### Given task 1
Explain in one to three sentences why the first commenter in the comment thread about the dolphin beaching does not blame the onlookers who stood on the beach.
### Given task 2
Please set down, word for word, the part of the comment thread that opens with the words containing "posted by six-or-six-thirty" and closes with "self-immolating in Tibet.".

### Text segment
::::::::::
This was so distressing for me to watch. I mean, obviously it was great that they were rescued, but before anyone really started doing anything I was sitting here with my hands over my mouth trying not to yell at the computer screen. I mean, they're panicking. Right there. I wouldn't have been able to just stand on that beach like some of those onlookers, and please note I don't mean to blame any of them for this--the situation got pretty well in hand pretty early on, and most of their help probably wasn't even needed. But I would've been flailing around in the surf probably instantly trying to help, and for every second any of those dolphins were in duress I'd have been kind of freaking out, myself.

Notice how it seems like most of the dolphins stop struggling when they realize what the humans are trying to do.

That struck me too, especially one of the last dolphins that ended up furthest up on the beach. As soon as the person grabbed its tail it stopped struggling.

I'm glad I watched it knowing the outcome in advance or else I would probably be curled up under my desk right now from the stress of it.
posted by six-or-six-thirty at 11:04 AM on March 24, 2012


But I see no rip tide and the dolphins swim straight up onto the beach. They don't appear to be chasing a school of fish.

Dolphins have enormous brains, and they seem to communicate among themselves. I've wondered for awhile now if these mass beachings aren't protest movements, the equivalent of monks self-immolating in Tibet.
posted by Malor at 11:18 AM on March 24, 2012 [2 favorites]


Crank?

I was getting ready to post the same excerpt, classic sign of a crank, an outsider claiming superior knowledge and paranoia of insiders covering up. Maybe this guy is right, it's a plausible sounding theory, but he could just be making it up as a joke and I wouldn't know the difference. My understanding was scientists are not really sure why whales and dolphins beach in pods, though there are various theories such as one sick member and the rest follow out of loyalty.
::::::::::
### Dataset rows
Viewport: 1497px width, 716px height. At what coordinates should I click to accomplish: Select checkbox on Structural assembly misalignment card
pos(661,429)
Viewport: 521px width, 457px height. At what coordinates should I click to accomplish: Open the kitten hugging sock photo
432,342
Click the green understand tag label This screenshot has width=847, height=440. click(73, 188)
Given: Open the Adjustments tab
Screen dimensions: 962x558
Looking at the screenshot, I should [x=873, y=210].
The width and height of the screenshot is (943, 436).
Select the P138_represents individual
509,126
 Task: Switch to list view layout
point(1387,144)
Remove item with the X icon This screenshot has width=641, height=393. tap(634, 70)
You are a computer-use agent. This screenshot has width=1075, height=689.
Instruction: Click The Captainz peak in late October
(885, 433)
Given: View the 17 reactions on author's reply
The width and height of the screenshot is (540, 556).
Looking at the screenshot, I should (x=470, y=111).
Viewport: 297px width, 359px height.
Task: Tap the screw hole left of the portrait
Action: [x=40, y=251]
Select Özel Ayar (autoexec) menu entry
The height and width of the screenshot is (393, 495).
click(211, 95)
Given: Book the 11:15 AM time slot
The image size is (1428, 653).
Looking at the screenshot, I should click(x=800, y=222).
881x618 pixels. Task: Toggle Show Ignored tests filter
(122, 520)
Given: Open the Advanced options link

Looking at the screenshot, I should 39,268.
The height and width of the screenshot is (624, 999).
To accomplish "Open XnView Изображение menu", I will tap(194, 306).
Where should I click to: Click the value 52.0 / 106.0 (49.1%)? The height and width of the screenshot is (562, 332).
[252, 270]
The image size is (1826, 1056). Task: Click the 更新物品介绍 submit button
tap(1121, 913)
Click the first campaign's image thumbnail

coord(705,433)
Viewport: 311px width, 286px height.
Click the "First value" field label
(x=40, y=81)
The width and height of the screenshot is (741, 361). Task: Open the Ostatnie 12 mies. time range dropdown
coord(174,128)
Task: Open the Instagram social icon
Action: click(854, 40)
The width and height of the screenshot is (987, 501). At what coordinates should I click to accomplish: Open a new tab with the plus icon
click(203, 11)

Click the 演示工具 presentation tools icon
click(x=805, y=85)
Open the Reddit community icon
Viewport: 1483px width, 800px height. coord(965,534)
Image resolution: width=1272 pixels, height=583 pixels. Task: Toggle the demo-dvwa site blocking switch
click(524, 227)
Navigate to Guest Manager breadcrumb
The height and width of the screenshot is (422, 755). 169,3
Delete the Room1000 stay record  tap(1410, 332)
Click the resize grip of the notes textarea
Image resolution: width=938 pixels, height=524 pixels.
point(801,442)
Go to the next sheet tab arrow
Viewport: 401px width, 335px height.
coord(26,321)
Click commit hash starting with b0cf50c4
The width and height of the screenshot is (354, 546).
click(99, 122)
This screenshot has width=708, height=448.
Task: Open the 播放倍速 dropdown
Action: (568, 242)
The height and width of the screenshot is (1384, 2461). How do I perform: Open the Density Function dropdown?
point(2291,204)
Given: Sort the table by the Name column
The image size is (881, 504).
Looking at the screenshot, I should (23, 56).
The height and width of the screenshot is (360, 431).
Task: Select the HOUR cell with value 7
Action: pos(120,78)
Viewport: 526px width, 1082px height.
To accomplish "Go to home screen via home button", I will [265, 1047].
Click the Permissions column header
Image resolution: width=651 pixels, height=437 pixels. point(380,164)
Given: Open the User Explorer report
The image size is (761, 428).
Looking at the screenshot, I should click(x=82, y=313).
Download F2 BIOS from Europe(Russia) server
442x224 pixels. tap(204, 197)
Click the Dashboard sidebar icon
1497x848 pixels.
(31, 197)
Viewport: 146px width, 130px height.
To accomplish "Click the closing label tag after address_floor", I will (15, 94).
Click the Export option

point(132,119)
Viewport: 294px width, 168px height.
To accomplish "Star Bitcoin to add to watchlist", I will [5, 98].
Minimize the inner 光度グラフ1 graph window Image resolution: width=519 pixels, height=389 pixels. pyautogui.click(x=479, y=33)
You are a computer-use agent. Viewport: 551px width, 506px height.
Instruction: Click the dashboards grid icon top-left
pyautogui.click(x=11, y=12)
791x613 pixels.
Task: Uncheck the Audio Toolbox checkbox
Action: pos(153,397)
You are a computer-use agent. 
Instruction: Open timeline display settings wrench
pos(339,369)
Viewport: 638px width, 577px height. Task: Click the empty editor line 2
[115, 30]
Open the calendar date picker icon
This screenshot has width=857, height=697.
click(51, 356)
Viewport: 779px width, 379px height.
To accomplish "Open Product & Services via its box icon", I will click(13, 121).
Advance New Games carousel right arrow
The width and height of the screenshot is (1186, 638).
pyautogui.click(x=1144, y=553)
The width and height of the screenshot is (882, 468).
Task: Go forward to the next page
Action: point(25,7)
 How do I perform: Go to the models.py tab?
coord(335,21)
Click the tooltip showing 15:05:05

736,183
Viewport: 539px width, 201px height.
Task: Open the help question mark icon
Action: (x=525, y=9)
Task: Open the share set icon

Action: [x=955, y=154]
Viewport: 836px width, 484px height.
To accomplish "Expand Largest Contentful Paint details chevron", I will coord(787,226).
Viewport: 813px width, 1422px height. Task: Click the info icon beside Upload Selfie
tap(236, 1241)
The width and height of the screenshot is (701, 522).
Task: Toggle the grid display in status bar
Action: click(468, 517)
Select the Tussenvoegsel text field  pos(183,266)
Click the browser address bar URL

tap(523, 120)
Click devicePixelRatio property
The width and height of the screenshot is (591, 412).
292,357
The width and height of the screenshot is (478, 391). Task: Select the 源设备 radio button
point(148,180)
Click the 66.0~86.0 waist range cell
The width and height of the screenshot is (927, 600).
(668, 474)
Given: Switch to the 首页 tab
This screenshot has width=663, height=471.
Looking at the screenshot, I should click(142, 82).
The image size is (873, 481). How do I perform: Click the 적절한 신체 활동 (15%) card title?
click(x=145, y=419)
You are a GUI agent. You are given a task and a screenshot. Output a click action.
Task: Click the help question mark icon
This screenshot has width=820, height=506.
::::::::::
### Task solution 1
The commenter says the situation was brought fairly well under control early on. Most of the onlookers' help probably wasn't even needed.

### Task solution 2
posted by six-or-six-thirty at 11:04 AM on March 24, 2012


But I see no rip tide and the dolphins swim straight up onto the beach. They don't appear to be chasing a school of fish.

Dolphins have enormous brains, and they seem to communicate among themselves. I've wondered for awhile now if these mass beachings aren't protest movements, the equivalent of monks self-immolating in Tibet.